*** Begin section ***
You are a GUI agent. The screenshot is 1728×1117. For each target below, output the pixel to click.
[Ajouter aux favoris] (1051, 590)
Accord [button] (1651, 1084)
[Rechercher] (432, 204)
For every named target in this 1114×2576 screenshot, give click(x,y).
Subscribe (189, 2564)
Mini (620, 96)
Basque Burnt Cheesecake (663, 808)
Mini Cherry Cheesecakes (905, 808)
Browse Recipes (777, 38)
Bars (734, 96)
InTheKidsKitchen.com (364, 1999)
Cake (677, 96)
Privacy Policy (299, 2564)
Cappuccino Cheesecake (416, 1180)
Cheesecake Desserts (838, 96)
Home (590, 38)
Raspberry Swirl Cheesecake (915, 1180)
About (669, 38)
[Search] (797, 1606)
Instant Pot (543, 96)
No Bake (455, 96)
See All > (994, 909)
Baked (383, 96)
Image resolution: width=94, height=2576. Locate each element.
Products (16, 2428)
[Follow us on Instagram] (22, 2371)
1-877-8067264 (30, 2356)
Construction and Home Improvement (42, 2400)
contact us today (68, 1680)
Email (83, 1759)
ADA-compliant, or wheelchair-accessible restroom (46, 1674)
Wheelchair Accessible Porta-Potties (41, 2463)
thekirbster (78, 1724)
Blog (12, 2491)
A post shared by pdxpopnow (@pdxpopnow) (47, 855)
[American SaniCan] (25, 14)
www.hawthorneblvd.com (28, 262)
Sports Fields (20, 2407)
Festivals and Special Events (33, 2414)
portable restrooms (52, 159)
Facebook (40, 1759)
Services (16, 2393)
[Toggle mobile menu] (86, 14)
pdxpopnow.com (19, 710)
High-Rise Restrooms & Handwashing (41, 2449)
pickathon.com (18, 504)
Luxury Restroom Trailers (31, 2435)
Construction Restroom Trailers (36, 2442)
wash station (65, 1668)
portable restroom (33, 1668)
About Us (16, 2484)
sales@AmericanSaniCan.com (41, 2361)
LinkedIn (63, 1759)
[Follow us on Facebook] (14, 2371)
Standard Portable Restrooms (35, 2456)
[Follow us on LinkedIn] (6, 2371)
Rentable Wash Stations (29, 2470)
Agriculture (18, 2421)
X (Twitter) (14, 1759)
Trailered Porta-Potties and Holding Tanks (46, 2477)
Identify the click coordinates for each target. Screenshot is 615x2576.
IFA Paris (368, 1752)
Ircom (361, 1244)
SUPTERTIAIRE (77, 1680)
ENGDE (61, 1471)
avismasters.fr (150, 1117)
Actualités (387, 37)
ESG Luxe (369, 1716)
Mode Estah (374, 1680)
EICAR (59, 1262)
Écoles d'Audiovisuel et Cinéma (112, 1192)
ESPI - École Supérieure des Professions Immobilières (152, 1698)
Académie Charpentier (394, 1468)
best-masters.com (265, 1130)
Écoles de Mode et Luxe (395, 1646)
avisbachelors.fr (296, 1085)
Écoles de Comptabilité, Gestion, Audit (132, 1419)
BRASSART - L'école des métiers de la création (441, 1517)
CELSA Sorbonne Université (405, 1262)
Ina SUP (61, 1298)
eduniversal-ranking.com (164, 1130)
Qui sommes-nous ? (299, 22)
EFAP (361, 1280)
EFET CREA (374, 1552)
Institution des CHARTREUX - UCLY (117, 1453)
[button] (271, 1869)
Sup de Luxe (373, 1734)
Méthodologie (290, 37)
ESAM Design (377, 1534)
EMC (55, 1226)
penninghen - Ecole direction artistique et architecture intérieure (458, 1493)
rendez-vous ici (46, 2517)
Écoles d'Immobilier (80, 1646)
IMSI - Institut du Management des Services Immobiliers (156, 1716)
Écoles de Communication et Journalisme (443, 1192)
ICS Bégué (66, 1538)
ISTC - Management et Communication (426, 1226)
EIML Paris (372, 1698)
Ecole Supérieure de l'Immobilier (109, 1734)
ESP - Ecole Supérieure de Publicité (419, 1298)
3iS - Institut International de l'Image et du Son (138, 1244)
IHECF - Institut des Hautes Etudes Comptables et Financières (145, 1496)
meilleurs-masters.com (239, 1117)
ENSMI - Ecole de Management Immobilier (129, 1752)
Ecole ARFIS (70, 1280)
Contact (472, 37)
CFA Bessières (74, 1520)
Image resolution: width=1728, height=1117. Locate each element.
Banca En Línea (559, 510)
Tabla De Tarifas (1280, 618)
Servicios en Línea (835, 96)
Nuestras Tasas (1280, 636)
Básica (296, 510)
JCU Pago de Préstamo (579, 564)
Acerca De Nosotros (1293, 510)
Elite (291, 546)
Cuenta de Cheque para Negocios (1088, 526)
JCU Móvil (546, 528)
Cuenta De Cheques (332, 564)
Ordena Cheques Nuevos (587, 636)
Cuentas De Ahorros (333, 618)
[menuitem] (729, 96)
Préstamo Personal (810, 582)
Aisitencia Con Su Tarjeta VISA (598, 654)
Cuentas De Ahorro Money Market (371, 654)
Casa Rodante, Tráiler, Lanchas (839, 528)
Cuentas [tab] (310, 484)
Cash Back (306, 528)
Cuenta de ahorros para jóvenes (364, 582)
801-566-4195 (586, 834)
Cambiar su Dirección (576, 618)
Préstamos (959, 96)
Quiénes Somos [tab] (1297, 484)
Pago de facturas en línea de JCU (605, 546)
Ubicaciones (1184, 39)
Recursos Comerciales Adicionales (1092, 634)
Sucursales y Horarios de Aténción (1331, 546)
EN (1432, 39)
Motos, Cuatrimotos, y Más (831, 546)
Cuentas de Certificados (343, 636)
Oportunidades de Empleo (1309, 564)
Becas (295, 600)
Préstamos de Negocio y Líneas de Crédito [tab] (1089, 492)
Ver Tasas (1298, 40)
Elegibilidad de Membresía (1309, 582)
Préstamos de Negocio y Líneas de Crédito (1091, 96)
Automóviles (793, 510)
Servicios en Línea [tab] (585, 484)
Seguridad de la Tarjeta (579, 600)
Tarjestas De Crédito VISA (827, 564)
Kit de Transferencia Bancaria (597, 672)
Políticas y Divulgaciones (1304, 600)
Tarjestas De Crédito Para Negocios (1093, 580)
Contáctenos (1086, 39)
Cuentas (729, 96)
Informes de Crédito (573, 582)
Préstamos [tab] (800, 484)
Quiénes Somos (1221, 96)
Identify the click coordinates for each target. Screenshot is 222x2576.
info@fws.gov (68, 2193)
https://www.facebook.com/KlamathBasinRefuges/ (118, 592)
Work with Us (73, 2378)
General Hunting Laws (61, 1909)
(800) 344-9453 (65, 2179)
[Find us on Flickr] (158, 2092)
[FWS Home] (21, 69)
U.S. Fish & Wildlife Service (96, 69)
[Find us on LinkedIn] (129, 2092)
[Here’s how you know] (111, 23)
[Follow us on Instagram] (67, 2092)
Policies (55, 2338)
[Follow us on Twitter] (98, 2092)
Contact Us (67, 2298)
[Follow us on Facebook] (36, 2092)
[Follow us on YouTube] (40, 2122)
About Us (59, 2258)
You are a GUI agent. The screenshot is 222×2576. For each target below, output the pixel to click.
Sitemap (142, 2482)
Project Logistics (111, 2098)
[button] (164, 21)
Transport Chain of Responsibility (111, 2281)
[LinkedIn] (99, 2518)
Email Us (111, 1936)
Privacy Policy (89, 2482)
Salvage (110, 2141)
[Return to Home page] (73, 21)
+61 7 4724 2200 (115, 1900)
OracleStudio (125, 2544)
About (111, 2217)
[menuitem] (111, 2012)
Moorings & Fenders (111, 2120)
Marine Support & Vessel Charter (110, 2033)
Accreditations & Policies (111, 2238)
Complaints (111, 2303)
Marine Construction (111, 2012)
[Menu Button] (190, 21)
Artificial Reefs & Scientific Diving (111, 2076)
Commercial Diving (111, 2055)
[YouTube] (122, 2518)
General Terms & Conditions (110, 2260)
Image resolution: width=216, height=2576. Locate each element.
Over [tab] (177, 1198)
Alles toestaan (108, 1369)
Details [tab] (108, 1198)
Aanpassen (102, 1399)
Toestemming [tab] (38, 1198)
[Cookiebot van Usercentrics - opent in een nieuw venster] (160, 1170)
*** End section ***
= To do =
Starting at the line that has "Actualités (387, 37)" in the records above, restate word for word every line until the one that has "IMSI - Institut", and include that one as well.

= Answer space =
Actualités (387, 37)
ESG Luxe (369, 1716)
Mode Estah (374, 1680)
EICAR (59, 1262)
Écoles d'Audiovisuel et Cinéma (112, 1192)
ESPI - École Supérieure des Professions Immobilières (152, 1698)
Académie Charpentier (394, 1468)
best-masters.com (265, 1130)
Écoles de Mode et Luxe (395, 1646)
avisbachelors.fr (296, 1085)
Écoles de Comptabilité, Gestion, Audit (132, 1419)
BRASSART - L'école des métiers de la création (441, 1517)
CELSA Sorbonne Université (405, 1262)
Ina SUP (61, 1298)
eduniversal-ranking.com (164, 1130)
Qui sommes-nous ? (299, 22)
EFAP (361, 1280)
EFET CREA (374, 1552)
Institution des CHARTREUX - UCLY (117, 1453)
[button] (271, 1869)
Sup de Luxe (373, 1734)
Méthodologie (290, 37)
ESAM Design (377, 1534)
EMC (55, 1226)
penninghen - Ecole direction artistique et architecture intérieure (458, 1493)
rendez-vous ici (46, 2517)
Écoles d'Immobilier (80, 1646)
IMSI - Institut du Management des Services Immobiliers (156, 1716)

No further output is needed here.